──────── MATERIAL SHOWN ────────

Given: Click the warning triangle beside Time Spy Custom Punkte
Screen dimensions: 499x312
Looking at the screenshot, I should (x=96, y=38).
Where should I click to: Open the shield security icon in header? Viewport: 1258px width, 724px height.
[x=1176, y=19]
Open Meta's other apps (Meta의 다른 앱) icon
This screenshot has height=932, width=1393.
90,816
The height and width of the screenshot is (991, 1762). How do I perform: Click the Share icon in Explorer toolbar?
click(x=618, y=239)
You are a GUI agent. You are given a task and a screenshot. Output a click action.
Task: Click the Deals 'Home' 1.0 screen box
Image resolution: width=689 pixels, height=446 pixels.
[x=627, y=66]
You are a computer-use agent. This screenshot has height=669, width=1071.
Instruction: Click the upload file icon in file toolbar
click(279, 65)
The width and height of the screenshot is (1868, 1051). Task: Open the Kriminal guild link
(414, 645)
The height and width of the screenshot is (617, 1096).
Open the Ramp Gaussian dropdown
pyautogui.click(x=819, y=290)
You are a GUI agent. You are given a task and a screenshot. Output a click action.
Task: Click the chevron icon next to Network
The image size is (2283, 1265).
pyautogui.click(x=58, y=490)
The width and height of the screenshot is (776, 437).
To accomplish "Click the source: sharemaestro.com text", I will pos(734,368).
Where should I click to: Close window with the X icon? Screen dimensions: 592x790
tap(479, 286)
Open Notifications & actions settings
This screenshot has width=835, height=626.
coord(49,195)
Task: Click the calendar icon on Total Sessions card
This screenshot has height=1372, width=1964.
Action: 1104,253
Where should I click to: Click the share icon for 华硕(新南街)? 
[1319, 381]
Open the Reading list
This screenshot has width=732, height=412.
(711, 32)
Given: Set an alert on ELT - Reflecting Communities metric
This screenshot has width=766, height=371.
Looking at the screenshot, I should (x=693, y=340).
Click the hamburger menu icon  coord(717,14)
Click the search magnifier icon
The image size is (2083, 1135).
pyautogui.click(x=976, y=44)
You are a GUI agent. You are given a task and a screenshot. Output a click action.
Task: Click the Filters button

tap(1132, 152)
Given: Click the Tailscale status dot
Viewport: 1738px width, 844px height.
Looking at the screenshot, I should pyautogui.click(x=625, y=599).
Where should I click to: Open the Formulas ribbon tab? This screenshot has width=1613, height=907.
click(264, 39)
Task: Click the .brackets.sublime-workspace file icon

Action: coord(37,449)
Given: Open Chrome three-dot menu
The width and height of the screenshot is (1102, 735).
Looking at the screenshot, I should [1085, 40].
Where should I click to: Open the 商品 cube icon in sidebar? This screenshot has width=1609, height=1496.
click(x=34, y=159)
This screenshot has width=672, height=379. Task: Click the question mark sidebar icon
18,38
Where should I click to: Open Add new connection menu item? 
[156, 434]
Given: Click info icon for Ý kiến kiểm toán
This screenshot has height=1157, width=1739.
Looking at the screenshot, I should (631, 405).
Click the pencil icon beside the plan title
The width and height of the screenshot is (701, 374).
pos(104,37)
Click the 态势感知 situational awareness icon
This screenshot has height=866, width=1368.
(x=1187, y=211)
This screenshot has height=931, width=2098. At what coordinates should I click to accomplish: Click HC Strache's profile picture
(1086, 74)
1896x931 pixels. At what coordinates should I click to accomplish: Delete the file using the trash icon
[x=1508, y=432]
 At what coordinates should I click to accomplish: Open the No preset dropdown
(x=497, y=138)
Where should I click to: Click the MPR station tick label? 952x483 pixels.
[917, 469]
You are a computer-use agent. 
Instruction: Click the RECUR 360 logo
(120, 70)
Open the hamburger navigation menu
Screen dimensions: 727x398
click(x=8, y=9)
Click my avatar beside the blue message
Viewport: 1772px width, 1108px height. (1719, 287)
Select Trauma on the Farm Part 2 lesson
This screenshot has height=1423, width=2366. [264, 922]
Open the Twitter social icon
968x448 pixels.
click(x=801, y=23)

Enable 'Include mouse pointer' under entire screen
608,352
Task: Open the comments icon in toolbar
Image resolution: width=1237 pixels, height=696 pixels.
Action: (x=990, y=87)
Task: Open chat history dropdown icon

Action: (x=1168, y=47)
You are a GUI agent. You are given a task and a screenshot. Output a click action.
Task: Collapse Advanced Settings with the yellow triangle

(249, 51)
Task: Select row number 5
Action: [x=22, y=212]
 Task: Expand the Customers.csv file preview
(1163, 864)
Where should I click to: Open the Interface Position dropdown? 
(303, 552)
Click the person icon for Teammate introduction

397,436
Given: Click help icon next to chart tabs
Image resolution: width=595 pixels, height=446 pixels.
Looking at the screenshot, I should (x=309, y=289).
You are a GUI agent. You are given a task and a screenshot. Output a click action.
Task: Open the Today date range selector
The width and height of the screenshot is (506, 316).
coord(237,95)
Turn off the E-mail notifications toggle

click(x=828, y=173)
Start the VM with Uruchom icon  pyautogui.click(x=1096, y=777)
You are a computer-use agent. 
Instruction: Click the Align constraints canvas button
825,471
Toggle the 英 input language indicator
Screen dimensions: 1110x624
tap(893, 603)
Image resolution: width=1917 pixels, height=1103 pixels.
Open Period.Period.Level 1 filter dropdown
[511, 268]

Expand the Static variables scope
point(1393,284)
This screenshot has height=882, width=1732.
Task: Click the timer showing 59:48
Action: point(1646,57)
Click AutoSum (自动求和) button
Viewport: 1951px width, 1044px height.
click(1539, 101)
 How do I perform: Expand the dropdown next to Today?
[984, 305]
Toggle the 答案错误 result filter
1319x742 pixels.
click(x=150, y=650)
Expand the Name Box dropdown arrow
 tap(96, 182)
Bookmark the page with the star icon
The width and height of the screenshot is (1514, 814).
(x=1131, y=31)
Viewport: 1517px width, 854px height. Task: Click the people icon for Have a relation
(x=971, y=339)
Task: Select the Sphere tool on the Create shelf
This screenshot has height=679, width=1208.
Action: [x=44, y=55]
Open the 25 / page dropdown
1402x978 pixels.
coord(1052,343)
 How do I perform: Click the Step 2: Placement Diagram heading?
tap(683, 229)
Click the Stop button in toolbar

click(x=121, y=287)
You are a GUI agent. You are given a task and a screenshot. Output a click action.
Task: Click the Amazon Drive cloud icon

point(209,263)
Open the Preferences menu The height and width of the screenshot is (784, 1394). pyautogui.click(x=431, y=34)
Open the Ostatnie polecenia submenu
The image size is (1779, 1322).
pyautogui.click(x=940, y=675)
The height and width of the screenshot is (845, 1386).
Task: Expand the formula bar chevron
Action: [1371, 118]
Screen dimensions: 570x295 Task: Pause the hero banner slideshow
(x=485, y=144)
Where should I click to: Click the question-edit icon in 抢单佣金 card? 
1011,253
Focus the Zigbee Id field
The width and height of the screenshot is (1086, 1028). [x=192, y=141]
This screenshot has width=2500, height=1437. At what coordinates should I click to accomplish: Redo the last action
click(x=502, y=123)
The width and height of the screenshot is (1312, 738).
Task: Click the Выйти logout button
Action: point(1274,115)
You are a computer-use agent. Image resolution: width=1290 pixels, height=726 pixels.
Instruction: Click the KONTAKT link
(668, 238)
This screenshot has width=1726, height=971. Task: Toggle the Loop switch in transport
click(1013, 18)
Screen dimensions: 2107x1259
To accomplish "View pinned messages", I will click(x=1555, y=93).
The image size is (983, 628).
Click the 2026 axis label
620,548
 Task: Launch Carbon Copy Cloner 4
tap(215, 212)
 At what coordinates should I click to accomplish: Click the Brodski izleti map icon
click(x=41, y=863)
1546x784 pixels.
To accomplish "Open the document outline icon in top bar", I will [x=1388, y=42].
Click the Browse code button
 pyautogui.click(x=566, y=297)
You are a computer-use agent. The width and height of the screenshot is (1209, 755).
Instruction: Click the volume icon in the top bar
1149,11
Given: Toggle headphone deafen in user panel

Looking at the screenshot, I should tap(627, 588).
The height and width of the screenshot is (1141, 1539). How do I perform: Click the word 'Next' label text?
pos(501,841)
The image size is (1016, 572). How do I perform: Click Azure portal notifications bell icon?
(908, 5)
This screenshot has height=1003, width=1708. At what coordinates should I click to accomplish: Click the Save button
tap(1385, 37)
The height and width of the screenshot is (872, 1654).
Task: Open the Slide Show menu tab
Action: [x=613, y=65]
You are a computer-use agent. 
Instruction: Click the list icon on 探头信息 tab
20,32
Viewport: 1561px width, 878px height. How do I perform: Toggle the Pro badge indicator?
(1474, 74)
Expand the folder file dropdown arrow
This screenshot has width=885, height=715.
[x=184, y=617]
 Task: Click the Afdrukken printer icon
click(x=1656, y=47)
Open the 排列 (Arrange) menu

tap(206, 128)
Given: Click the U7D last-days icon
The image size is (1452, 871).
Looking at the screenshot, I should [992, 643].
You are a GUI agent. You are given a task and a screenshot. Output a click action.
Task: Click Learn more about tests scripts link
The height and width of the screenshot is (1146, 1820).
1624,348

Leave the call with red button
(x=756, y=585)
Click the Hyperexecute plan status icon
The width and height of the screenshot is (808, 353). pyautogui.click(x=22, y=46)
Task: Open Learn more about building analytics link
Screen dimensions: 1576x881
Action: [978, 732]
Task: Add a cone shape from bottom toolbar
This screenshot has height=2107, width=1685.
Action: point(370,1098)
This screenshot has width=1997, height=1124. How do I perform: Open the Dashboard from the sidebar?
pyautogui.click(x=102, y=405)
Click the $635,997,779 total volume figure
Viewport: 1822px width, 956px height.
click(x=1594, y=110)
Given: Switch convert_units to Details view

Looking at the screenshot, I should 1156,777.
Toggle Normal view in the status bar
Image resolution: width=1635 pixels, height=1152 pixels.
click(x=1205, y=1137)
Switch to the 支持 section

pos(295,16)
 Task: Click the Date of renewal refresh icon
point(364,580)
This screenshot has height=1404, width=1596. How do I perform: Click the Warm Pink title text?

────────

_EXERCISE DESCRIPTION_: Wherever the word "title" occurs in the data, copy that whole line.

_ANSWER TO THE EXERCISE_:
Click the pencil icon beside the plan title
This screenshot has height=1404, width=1596. How do I perform: Click the Warm Pink title text?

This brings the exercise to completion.